When you started getting airplay, how did you feel the first time you heard yourself on radio?

"Oh, it was a great thrill! I don't remember the first time I heard it. What I heard before was for weeks in weeks, people were saying they heard it. I was out on the road when they started playing it, but eventually, I did hear it in the car. I think one time I got into the car with my wife Karen and just turned on the car and started back out the driveway and the song 'Broke Down' was playing and I said, 'Karen, aren't you tired of the song? Why are you playing it again? Why do you have this tape in the tape player?' But it was not the tape player, it was the radio. I was pretty proud of that! I decided the next threshold moment will be sitting at a traffic light in Austin or some other city and someone pulls up to me in a car and they have my song on their CD player or on the radio or something. That's really going to be fun!"

If they turned to you and recognized who you were, that would even be better, wouldn't it?

"I don't care about that so much. I get a kick out of hearing somebody else listened to my music, anonymously."


Likes & Dislikes

What do you like most about your career?

"Well, I don't know. I don't think of it as like or dislike. I think of it as, kind of accept it as it is. I like the success I am getting this year. I like moving forward. I like that the idea that I might actually, the tide might actually turn this year were I would be able to support myself instead of being a drain on the other people. That's what I like about this year. About my career in general, I like, I get a great satisfaction out of touching people's lives. I got some amazing emails from people and met some amazing people at gigs that testified that how my songs affected them. They had been moved by my songs. And, you know, that's a great kind of soul stirring kind of feeling. That's why I got into music 'cause my soul was affected. And to hear that I repaid that debt to my inspiration, you know, is very, very satisfying. I also... one of the things I really like is the crowd that I am cultivating is a crowd of really, really cool people! I've opened shows for other people and I've seen their crowds and I've seen the crowd that I've developed and it's just... a crowd of really nice people. I just met some interesting people in the last year, just really nice people, really well behaved and thoughtful and thankful and respectful, just a really good quality crowd. I'm really proud that. Something I didn't expect. Never thought of it, but it turned out to be kind of obvious that the crowd that is attracted to me is a really nice group of people."

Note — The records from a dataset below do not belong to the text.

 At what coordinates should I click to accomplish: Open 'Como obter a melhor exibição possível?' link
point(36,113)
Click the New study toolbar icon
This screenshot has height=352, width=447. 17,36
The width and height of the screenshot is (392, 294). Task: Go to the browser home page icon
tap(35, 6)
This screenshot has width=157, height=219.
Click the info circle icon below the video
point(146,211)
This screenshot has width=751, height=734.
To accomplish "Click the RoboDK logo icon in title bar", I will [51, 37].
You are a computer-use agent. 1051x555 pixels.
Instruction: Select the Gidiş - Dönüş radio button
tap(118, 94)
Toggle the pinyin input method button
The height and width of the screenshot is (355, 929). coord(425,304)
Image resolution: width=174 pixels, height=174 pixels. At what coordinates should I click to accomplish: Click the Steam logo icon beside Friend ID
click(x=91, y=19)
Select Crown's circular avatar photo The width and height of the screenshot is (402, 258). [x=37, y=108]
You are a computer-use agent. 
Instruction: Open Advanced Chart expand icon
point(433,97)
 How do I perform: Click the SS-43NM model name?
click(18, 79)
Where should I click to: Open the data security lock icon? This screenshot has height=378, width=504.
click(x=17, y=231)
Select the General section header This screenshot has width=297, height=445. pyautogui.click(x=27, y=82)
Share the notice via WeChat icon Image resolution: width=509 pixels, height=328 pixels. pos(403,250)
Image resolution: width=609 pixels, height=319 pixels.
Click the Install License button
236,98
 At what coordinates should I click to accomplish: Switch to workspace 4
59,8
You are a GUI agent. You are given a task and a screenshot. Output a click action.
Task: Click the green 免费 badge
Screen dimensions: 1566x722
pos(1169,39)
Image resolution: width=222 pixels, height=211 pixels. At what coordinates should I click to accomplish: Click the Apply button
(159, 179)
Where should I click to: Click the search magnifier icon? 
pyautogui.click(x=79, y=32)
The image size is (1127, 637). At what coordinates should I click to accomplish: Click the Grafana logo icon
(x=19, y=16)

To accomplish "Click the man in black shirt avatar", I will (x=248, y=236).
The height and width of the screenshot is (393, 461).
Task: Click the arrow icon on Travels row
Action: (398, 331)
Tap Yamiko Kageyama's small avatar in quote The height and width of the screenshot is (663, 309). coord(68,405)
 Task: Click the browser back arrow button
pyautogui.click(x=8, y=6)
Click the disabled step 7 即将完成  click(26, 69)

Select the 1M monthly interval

What do you like the least about your career?

"Well, being away from Karen for such long periods of time is hard sometimes. It's always hard. We're dealing with it and we make the best of it, but it's definitely something that if we could afford to, she would be with me just about all the time, probably, come with me and be road manager which she does sometimes. So, that is tough. Yeah, just that rootless existence, you know, not, not being able to see your friends and your family on a regular basis. Of course, being on the road with a bunch of musicians, kind of your own family, you know, have these bonds, very close bonds with the musicians that I play with. Also, I get to travel around the country and visit all sorts of distant relatives that I haven't seen in five or 10 years. So, that is the good side to that."

"But, I guess, other things... I'm just struggling with all the ancillary things this year with management type things. I don't have a full-time manager and so I do a lot. Karen does a lot, scheduling, routing, getting musicians lined up for each tour and buying airline tickets and keeping the car's going, doing routing and finding hotel rooms, and getting the details on the gigs and directions and keeping track of ordering CDs and taxes and bills and just stuff like that has increase exponentially this year. Also, just, well, well, it's the fun of business things. I'm not successful enough to have a business manager. I'll look forward to that day I can just give a way all that stuff and just concentrate on the three things I love: writing music, making records, and playing the songs for people. Those are the Trinity of things I want to do. Those are the three things I like best and it seems like I only do only about, spend 10 percent of my time on that stuff."


Road Temptations

What kind of trust agreement do you have between you and your wife when you are out on the road? I am sure there are a lot of temptations of various things. How did you work that out with her?

"That's nothing we'd ever worked out. There's not that much temptation out there. It's not like we are rock and roll band with groupies or anything. I mean, we've always had a very stable relationship that way. We've just, we're just, you know, we know how lucky we are and we never do anything to mess it up. It's just not even a question."


Proud Parents

In these last 10 years, have your parents been supportive?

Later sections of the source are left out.